Uma ampla maioria da população brasileira defende mudanças na jornada de trabalho e quer ao menos dois dias de descanso por semana. É o que aponta um levantamento nacional realizado pela Nexus Pesquisa e Inteligência de Dados, que ouviu 2.021 pessoas com mais de 16 anos em todos os estados do país.

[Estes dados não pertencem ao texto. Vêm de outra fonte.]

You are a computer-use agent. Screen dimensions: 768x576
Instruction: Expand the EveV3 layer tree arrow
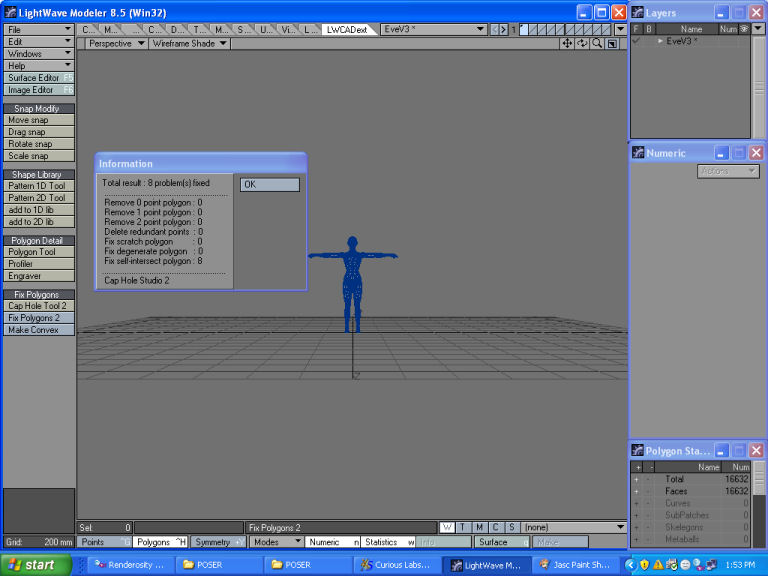click(660, 41)
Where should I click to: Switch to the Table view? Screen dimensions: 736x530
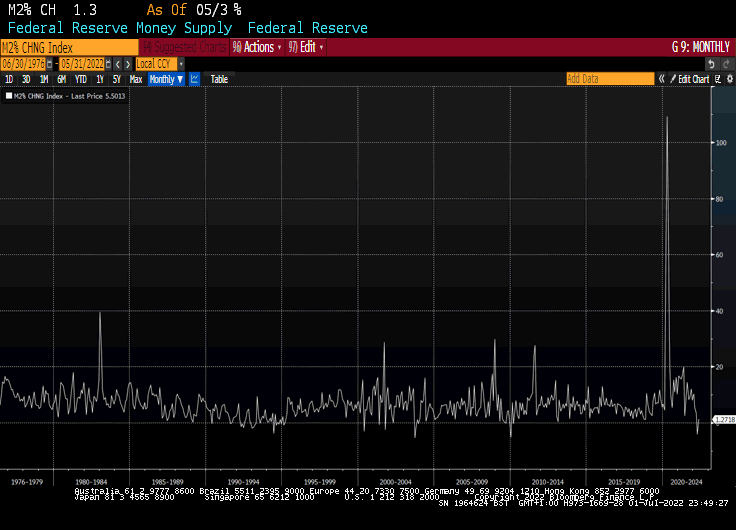click(218, 78)
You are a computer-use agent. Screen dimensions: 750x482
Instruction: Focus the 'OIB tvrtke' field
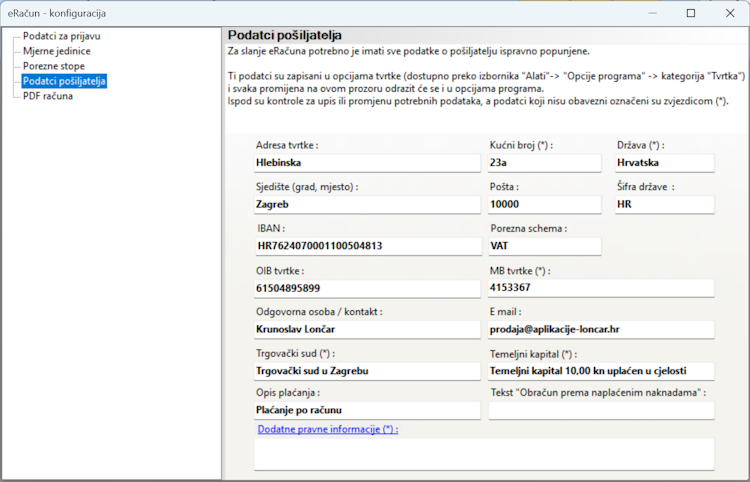tap(367, 288)
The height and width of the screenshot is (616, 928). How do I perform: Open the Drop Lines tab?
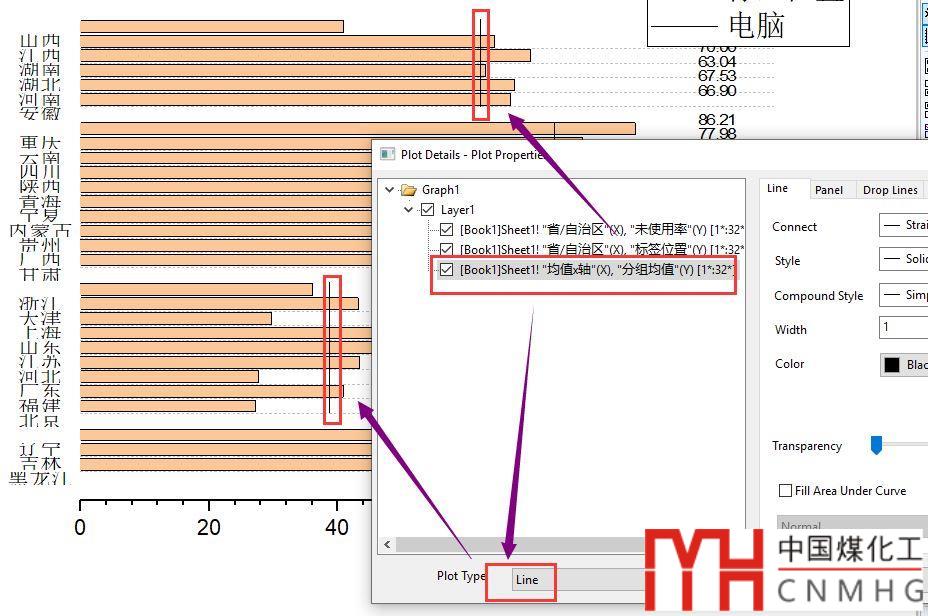click(889, 189)
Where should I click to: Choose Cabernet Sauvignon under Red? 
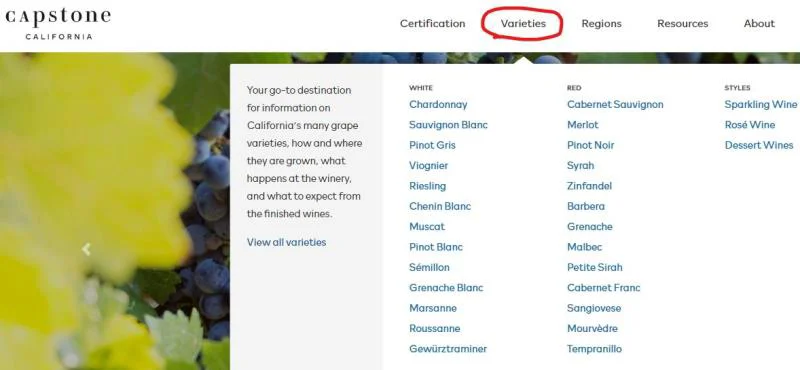pos(615,105)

De acordo com o estudo, 84 por cento dos entrevistados acreditam que o trabalhador deve ter no mínimo duas folgas semanais. O apoio ao fim da escala 6×1 também é expressivo, mas depende de um fator central: o salário. Ao todo, 73 por cento concordam com o fim do modelo atual, desde que não haja redução na remuneração.
Quando a possibilidade de corte salarial entra na discussão, o cenário muda. Apenas 28 por cento afirmam que aceitariam trabalhar menos mesmo recebendo menos. Outros 40 por cento apoiam a mudança somente se o salário for mantido. O dado mostra que, embora o desejo por mais descanso seja quase consenso, a preocupação com a renda pesa na decisão.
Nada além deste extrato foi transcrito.